Task —
Please copy every record below exactly, but leave the pictures out.
------ Material shown ------
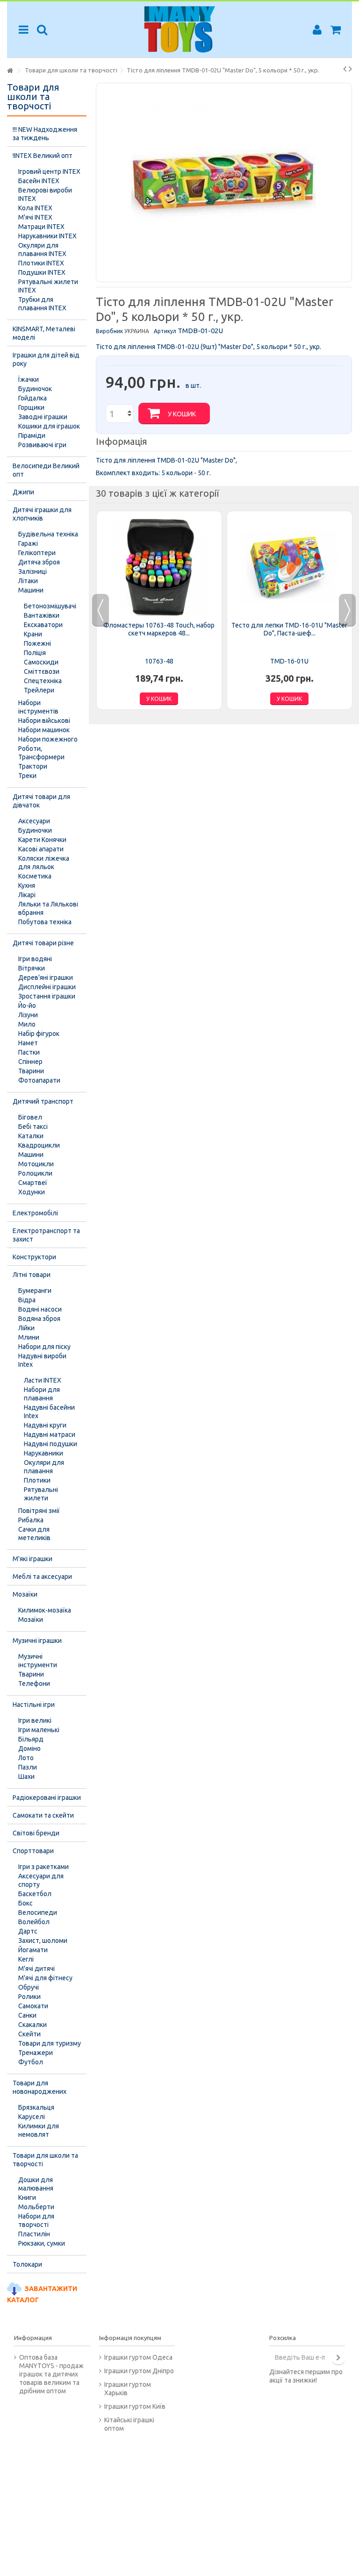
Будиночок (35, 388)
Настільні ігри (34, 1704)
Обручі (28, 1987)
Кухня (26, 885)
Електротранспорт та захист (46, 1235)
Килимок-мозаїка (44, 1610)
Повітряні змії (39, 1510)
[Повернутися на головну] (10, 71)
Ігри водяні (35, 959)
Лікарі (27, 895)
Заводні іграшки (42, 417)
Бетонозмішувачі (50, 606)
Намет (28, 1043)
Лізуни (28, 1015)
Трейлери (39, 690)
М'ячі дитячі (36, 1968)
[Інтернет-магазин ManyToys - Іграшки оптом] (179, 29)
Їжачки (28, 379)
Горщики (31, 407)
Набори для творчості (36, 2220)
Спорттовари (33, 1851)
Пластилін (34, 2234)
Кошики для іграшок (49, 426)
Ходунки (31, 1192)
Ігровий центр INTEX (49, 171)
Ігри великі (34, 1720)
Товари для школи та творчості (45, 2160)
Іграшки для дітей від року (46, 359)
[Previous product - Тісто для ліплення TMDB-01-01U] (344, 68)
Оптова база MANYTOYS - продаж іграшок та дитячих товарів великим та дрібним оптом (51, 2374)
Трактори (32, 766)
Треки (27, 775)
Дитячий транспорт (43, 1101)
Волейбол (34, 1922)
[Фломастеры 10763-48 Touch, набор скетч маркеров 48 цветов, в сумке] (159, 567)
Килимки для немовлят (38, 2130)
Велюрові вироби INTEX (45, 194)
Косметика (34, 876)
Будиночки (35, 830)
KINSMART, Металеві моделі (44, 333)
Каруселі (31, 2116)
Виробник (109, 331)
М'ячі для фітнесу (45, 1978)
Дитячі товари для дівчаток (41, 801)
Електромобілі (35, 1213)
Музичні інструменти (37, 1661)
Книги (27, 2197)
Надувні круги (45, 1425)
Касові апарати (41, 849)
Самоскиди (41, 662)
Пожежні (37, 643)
------
Task answer —
Будиночок (35, 388)
Настільні ігри (34, 1704)
Обручі (28, 1987)
Кухня (26, 885)
Електротранспорт та захист (46, 1235)
Килимок-мозаїка (44, 1610)
Повітряні змії (39, 1510)
[Повернутися на головну] (10, 71)
Ігри водяні (35, 959)
Лікарі (27, 895)
Заводні іграшки (42, 417)
Бетонозмішувачі (50, 606)
Намет (28, 1043)
Лізуни (28, 1015)
Трейлери (39, 690)
М'ячі дитячі (36, 1968)
[Інтернет-магазин ManyToys - Іграшки оптом] (179, 29)
Їжачки (28, 379)
Горщики (31, 407)
Набори для творчості (36, 2220)
Спорттовари (33, 1851)
Пластилін (34, 2234)
Кошики для іграшок (49, 426)
Ходунки (31, 1192)
Ігровий центр INTEX (49, 171)
Ігри великі (34, 1720)
Товари для школи та творчості (45, 2160)
Іграшки для дітей від року (46, 359)
[Previous product - Тісто для ліплення TMDB-01-01U] (344, 68)
Оптова база MANYTOYS - продаж іграшок та дитячих товарів великим та дрібним оптом (51, 2374)
Трактори (32, 766)
Треки (27, 775)
Дитячий транспорт (43, 1101)
Волейбол (34, 1922)
[Фломастеры 10763-48 Touch, набор скетч маркеров 48 цветов, в сумке] (159, 567)
Килимки для немовлят (38, 2130)
Велюрові вироби INTEX (45, 194)
Косметика (34, 876)
Будиночки (35, 830)
KINSMART, Металеві моделі (44, 333)
Каруселі (31, 2116)
Виробник (109, 331)
М'ячі для фітнесу (45, 1978)
Дитячі товари для дівчаток (41, 801)
Електромобілі (35, 1213)
Музичні інструменти (37, 1661)
Книги (27, 2197)
Надувні круги (45, 1425)
Касові апарати (41, 849)
Самоскиди (41, 662)
Пожежні (37, 643)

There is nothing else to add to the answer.